In the copy you make, include no pictures, and transcribe every record exactly.

================

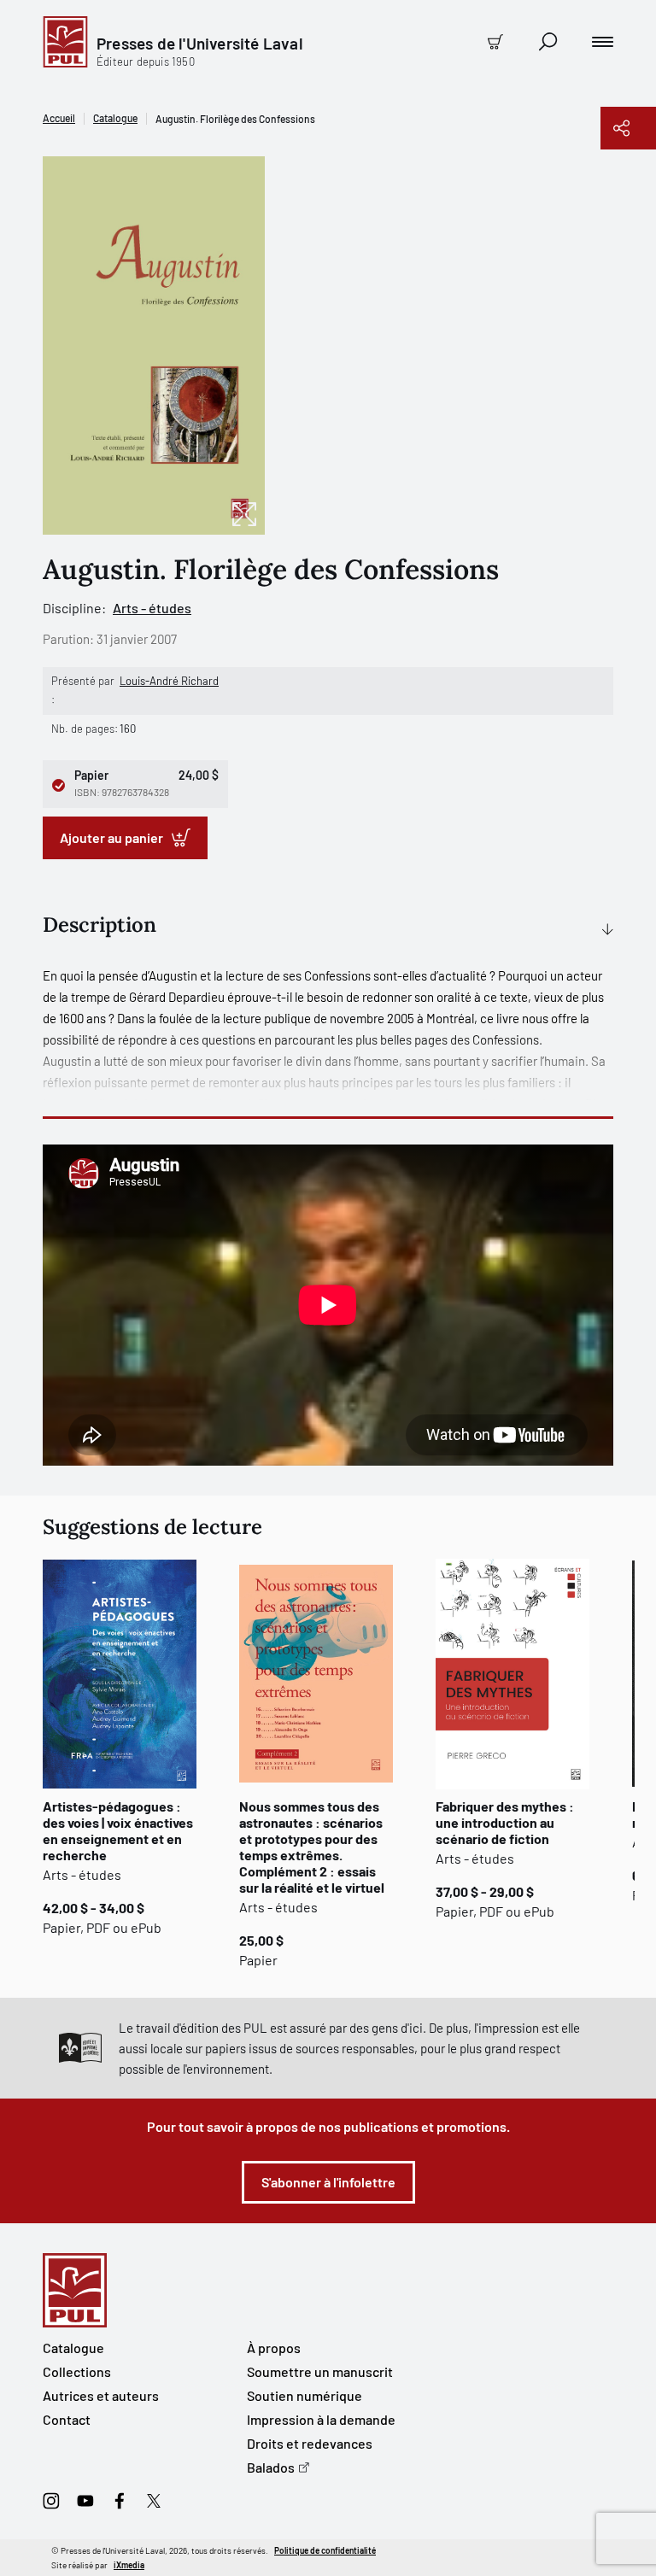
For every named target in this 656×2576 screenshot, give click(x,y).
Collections (77, 2371)
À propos (274, 2347)
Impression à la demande (321, 2419)
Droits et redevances (309, 2443)
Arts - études (152, 608)
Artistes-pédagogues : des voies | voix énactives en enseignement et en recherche (118, 1830)
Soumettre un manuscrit (320, 2371)
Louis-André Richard (169, 681)
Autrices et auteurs (101, 2395)
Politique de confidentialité (325, 2550)
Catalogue (115, 118)
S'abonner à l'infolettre (328, 2182)
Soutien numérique (304, 2395)
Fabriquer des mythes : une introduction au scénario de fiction (505, 1822)
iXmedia (129, 2565)
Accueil (59, 118)
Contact (67, 2419)
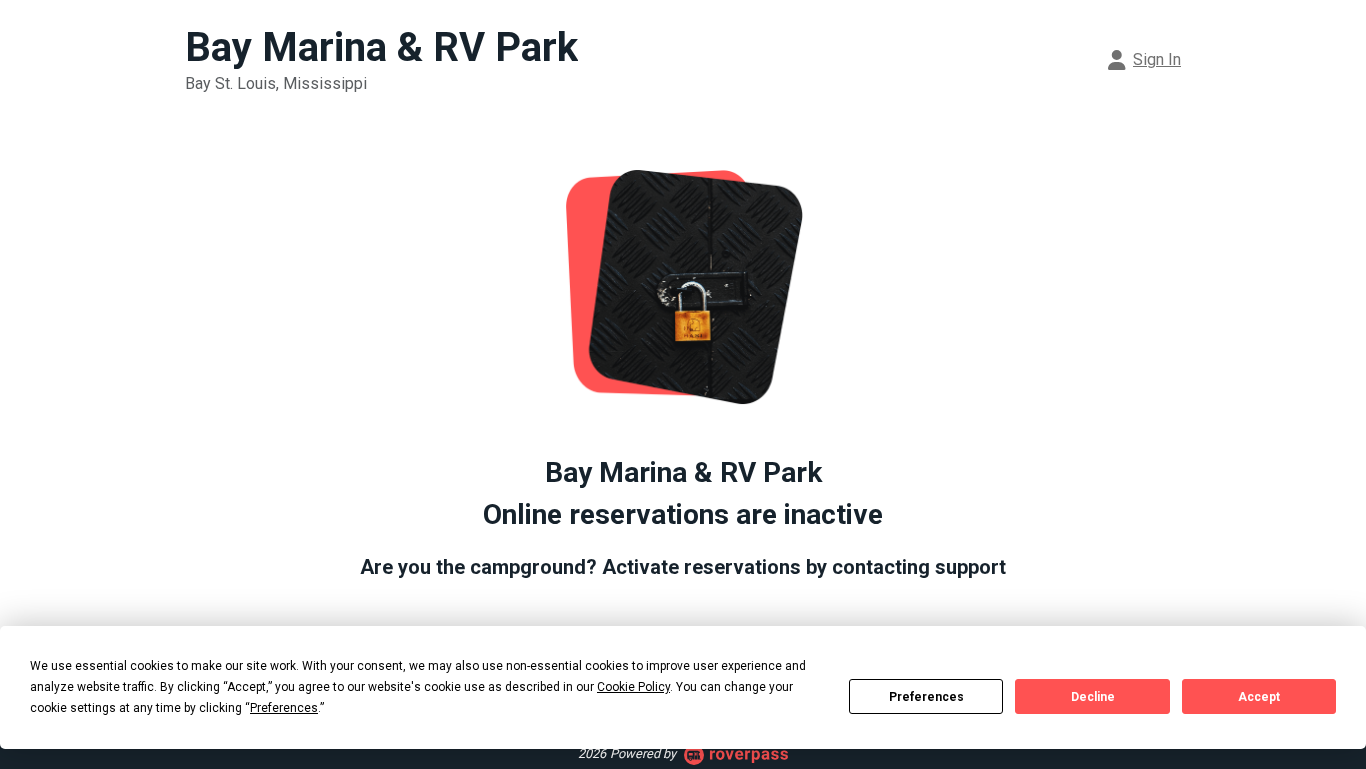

================

▶ [Answer section]
For every named target in this 656×2576 screenshot, give click(x,y).
Collections (77, 2371)
À propos (274, 2347)
Impression à la demande (321, 2419)
Droits et redevances (309, 2443)
Arts - études (152, 608)
Artistes-pédagogues : des voies | voix énactives en enseignement et en recherche (118, 1830)
Soumettre un manuscrit (320, 2371)
Louis-André Richard (169, 681)
Autrices et auteurs (101, 2395)
Politique de confidentialité (325, 2550)
Catalogue (115, 118)
S'abonner à l'infolettre (328, 2182)
Soutien numérique (304, 2395)
Fabriquer des mythes : une introduction au scénario de fiction (505, 1822)
iXmedia (129, 2565)
Accueil (59, 118)
Contact (67, 2419)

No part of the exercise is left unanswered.